La définition d’indicateurs positifs extra-financiers (proposition n° 4) constituera une mesure unifiée, ou à tout le moins harmonisée, de l’impact positif des entités économiques s’imposant pour une plus grande transparence et une émulation collective. Le rapport préconise également une refonte des normes comptables (proposition n° 5), afin d’y intégrer la dimension de long terme qui leur fait aujourd’hui défaut, ne permettant pas de valoriser les comportements positifs des entreprises. Enfin, l’entreprise ne pourra devenir véritablement positive que si elle adopte des processus de décision et une gouvernance eux-mêmes positifs : l’influence sur la stratégie de l’entreprise de ses multiples parties prenantes devra donc être rééquilibrée en ce sens (proposition n° 17).

Parmi les autres propositions piliers, certaines ont trait au financement : la création d’un Fonds mondial d’économie positive pourrait être proposée par la France au G8 ou G20 (proposition n° 8). Cela suppose aussi de repenser l’architecture de notre fiscalité autour des externalités positives ou négatives, afin de valoriser ou de défavoriser certains comportements (proposition n° 24).

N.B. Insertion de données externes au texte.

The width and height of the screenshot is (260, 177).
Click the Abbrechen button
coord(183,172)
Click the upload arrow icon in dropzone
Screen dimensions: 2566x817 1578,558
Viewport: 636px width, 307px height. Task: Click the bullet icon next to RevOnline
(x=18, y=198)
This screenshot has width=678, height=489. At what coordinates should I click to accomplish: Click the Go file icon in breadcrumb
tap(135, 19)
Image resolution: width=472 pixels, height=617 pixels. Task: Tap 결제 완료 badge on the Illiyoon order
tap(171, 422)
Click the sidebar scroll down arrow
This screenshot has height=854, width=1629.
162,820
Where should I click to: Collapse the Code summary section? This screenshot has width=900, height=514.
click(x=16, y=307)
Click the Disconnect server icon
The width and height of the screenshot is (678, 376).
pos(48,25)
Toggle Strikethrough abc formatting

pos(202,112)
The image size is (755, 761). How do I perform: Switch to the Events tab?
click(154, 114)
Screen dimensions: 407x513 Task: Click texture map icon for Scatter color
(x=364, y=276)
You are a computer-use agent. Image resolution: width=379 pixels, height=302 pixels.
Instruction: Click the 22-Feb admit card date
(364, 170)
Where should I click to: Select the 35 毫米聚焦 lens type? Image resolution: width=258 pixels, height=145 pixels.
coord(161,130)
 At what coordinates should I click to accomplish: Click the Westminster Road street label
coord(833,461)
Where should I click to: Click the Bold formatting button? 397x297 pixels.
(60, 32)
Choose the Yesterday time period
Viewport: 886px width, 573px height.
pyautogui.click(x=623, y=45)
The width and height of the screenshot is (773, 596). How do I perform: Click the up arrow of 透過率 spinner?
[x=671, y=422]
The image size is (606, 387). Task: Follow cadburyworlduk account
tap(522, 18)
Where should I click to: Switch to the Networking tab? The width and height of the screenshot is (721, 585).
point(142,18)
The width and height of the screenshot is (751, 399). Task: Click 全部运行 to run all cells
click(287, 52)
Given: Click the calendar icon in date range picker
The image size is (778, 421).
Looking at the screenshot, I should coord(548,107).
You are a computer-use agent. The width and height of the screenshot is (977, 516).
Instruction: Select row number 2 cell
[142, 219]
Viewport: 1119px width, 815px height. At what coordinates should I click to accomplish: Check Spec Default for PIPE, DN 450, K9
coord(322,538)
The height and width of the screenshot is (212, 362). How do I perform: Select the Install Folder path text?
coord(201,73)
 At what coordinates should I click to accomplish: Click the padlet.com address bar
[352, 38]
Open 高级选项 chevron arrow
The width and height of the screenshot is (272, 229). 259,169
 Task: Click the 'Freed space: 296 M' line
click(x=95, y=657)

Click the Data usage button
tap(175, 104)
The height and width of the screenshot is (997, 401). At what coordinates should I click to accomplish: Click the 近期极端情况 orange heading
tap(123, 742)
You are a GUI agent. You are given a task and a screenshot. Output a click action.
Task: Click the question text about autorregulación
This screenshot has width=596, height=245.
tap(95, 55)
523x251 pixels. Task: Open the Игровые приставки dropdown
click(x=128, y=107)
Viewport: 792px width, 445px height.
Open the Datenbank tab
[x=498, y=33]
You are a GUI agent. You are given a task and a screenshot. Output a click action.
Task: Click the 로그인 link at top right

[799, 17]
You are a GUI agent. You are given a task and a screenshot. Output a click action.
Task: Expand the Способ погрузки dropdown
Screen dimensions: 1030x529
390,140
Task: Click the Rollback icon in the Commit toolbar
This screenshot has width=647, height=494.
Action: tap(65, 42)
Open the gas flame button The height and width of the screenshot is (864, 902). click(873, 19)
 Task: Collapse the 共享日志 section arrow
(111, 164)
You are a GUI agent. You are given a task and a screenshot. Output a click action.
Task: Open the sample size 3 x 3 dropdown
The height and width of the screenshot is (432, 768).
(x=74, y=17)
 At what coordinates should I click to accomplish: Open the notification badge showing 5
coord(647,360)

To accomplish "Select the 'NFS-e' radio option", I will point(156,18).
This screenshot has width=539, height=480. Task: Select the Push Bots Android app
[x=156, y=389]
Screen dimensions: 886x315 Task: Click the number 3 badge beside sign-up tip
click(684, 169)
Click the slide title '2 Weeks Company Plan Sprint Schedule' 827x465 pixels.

Des réformes institutionnelles s’imposent également : le long terme doit s’ancrer dans notre droit. Au niveau national, une instance dédiée à la prise en compte des intérêts des générations futures, qui pourrait s’appeler le Conseil du long terme, pourrait être créée en France à partir de l’actuel Conseil économique, social et environnemental (proposition n° 35). L’institutionnalisation du long terme doit également trouver une traduction internationale : il est proposé d’oeuvrer pour l’adoption d’un grand texte international sur les responsabilités universelles, définissant les devoirs des générations présentes à l’égard des générations futures (proposition n° 37), ainsi que pour la création d’un tribunal mondial de l’environnement (proposition n° 38).
Enfin, l’éducation est essentielle pour former des citoyens altruistes, écoresponsables, sensibles à la prise en compte de l’intérêt des générations futures (proposition n° 29). Dix autres propositions sont applicables rapidement, afin d’enclencher la dynamique de l’économie positive dans les douze prochains mois. Elles se répartissent en plusieurs catégories : celles qui concernent au premier chef les entreprises (intégrer l’innovation sociale dans le crédit impôt-recherche ; lancer un programme d’identification et de structuration de pôles territoriaux de coopération positive ; cartographier les politiques qui permettent une responsabilité élargie des producteurs) ; celles qui s’adressent aux consommateurs (rendre obligatoire l’affichage positif pour permettre un choix éclairé des consommateurs) ; celles qui donnent un rôle clé à jouer à l’État en tant que composante de la demande (agir par la commande publique ; mettre en place les contrats de performance environnementale et sociale en lieu et place des partenariats public-privé) ; celles relatives à la finance (renforcer les possibilités de financement participatif ; maîtriser le trading à haute fréquence) ; enfin, celles qui visent à parier sur les secteurs d’avenir (démarrer la transition énergétique ; s’engager dans le numérique).